За два года, которые я провел в Штатах, я встретил с десяток художников из Ирана, которые являются лицом иранского искусства в то время, как страна подвергает себя относительно добровольной изоляции. Китайские музеи все больше и важнее, значимость биеннале в Шардже будет только расти, а иностранцы на выставочных площадках Запада будут повсюду, как вьетнамский суп фо на улицах Берлина и Манчестера. Следует ожидать и массовой профессиональной миграции деятелей культуры в страны условного третьего мира. Но столь же неизбежен и кризис идентичности. Попытки выразить солидарность Палестине с деколониальных позиций вызывают быструю и жесткую реакцию институций, которые ранее этот дискурс полностью поддерживали.

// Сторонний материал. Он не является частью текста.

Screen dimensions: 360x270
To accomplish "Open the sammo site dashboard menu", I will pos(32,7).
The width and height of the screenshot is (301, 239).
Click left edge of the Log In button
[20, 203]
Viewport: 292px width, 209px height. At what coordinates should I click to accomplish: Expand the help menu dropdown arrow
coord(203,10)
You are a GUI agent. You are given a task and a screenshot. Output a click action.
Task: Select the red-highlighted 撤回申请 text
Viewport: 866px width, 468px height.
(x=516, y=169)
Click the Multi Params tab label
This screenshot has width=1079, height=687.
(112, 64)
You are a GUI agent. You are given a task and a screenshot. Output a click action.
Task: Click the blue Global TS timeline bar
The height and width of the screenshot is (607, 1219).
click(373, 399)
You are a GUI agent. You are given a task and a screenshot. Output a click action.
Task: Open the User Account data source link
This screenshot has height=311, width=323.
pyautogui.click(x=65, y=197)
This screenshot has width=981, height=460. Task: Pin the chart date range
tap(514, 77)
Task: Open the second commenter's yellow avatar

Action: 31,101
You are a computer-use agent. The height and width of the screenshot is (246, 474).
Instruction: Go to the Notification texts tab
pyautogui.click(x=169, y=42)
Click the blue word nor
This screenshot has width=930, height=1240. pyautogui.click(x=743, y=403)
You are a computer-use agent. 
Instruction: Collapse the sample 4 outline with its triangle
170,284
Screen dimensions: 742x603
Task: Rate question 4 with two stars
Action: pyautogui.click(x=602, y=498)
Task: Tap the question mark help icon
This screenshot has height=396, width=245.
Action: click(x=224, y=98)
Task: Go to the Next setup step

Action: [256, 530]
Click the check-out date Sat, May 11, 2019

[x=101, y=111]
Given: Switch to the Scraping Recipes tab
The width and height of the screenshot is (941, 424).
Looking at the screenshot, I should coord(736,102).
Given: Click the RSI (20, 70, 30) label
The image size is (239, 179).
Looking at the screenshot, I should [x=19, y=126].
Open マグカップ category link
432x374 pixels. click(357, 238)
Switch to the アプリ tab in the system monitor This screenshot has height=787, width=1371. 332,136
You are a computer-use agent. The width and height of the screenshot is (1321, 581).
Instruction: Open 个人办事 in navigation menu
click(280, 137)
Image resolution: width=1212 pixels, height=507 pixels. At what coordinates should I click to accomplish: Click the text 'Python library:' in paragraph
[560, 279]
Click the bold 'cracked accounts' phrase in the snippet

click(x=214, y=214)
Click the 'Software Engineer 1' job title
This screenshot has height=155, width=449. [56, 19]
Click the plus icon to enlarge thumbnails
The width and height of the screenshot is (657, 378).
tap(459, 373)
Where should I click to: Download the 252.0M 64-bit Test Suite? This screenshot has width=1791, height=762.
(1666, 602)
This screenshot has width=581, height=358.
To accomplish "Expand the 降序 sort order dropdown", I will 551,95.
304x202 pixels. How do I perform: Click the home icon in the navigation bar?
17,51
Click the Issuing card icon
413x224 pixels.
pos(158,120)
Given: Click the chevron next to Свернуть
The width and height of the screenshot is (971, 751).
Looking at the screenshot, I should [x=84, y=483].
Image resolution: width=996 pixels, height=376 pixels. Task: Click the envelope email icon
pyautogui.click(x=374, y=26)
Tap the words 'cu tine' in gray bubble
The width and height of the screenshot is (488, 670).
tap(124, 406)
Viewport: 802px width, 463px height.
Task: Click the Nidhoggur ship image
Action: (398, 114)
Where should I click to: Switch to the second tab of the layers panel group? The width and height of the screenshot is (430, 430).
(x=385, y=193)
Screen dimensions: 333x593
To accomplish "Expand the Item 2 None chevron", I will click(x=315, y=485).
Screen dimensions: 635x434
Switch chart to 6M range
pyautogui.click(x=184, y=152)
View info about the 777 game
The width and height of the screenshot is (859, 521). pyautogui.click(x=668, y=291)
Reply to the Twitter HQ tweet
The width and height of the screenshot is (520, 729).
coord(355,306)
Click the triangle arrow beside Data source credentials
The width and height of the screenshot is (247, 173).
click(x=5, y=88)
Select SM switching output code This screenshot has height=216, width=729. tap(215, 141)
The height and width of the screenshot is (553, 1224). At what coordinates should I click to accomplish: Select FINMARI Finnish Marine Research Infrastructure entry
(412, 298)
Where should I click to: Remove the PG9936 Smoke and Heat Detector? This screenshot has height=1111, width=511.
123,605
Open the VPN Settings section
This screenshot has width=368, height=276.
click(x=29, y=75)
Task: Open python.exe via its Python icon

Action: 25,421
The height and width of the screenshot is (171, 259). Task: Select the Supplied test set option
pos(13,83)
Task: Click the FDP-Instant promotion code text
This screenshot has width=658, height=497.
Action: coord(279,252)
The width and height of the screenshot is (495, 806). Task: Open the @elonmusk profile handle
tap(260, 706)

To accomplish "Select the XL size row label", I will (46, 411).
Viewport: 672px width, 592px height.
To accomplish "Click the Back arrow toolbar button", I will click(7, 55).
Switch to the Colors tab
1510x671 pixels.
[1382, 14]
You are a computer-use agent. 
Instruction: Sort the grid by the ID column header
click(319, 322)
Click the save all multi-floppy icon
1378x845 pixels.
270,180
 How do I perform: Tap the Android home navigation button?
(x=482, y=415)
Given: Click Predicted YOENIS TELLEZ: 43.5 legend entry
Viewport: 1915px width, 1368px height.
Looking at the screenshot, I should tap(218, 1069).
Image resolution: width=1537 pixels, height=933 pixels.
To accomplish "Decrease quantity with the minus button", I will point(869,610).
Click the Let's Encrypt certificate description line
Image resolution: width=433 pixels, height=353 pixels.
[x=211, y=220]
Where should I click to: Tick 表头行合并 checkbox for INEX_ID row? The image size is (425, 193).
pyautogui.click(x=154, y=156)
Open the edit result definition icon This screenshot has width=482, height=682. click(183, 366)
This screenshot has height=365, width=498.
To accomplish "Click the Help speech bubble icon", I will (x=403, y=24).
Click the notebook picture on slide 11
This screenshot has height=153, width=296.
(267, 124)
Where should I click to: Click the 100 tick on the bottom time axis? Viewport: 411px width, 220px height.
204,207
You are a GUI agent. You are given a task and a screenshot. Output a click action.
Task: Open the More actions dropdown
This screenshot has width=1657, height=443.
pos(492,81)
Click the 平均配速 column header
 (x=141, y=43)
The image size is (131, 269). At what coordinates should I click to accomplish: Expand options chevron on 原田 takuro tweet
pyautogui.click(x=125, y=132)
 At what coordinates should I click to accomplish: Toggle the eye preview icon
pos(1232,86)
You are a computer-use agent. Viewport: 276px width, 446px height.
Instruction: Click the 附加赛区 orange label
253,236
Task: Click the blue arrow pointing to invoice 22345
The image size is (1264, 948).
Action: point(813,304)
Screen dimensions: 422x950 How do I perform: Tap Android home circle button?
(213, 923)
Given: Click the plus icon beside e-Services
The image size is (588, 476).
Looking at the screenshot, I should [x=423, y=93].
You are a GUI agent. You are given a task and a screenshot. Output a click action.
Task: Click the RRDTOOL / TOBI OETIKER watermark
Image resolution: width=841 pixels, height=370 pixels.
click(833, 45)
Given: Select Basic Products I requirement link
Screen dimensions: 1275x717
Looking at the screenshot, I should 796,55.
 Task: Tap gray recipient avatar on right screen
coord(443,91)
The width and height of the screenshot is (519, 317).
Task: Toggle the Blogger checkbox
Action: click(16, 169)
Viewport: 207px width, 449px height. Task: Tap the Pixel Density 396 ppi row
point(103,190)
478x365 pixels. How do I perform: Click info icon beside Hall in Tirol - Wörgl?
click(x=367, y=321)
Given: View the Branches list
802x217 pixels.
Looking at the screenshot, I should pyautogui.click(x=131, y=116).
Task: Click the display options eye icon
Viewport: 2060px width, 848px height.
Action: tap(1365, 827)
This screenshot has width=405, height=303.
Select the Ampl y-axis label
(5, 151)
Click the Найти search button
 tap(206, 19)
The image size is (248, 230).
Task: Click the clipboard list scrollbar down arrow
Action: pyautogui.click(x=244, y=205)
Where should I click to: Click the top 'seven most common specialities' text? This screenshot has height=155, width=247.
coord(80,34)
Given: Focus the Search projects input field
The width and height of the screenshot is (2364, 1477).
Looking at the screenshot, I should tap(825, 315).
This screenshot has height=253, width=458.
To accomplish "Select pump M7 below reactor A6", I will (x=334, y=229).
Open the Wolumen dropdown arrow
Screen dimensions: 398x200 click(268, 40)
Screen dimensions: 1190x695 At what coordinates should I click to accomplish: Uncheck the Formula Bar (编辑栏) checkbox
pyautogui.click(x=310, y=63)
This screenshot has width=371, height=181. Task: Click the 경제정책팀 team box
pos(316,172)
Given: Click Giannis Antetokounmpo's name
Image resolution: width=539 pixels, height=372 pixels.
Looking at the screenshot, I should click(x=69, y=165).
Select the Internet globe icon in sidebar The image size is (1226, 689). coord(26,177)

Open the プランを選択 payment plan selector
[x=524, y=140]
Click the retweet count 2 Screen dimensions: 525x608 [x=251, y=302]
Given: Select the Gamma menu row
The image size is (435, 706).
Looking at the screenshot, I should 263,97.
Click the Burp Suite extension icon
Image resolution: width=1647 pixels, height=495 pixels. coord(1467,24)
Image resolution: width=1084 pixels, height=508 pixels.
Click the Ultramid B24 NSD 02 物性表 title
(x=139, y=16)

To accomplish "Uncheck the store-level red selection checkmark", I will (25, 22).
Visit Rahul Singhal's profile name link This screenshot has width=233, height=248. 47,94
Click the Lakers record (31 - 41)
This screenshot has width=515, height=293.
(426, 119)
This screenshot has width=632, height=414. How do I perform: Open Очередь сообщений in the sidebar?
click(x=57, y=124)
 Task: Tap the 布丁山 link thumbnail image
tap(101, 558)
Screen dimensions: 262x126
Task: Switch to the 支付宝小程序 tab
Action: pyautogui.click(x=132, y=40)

Они резко против того, чтобы превращать земли государства, признанного первым миром, в спорную территорию. Безопасность разговоров о «своей земле» обеспечивается, пока война за нее идет на конференциях, а не в условиях угрозы жизни. Выбор между последовательностью и риском потерять место, с одной стороны, и дипломатичным молчанием, с другой, уже становится проверкой на прочность основных нарративов деколониальности. (Разумеется, среди активистов и теоретиков деколониальности могут быть и произраильские взгляды, в этом случае им ничего не угрожает, кроме агрессии пропалестинских активистов.) Правые правительства, надвигающиеся на Европу и США, в деколониальность играть не хотят. Их задача — реально и/или ритуально защитить монокультуру белого и/или консервативного среднего класса, который за них голосует. В тонкости культурной дипломатии они вдаваться не будут.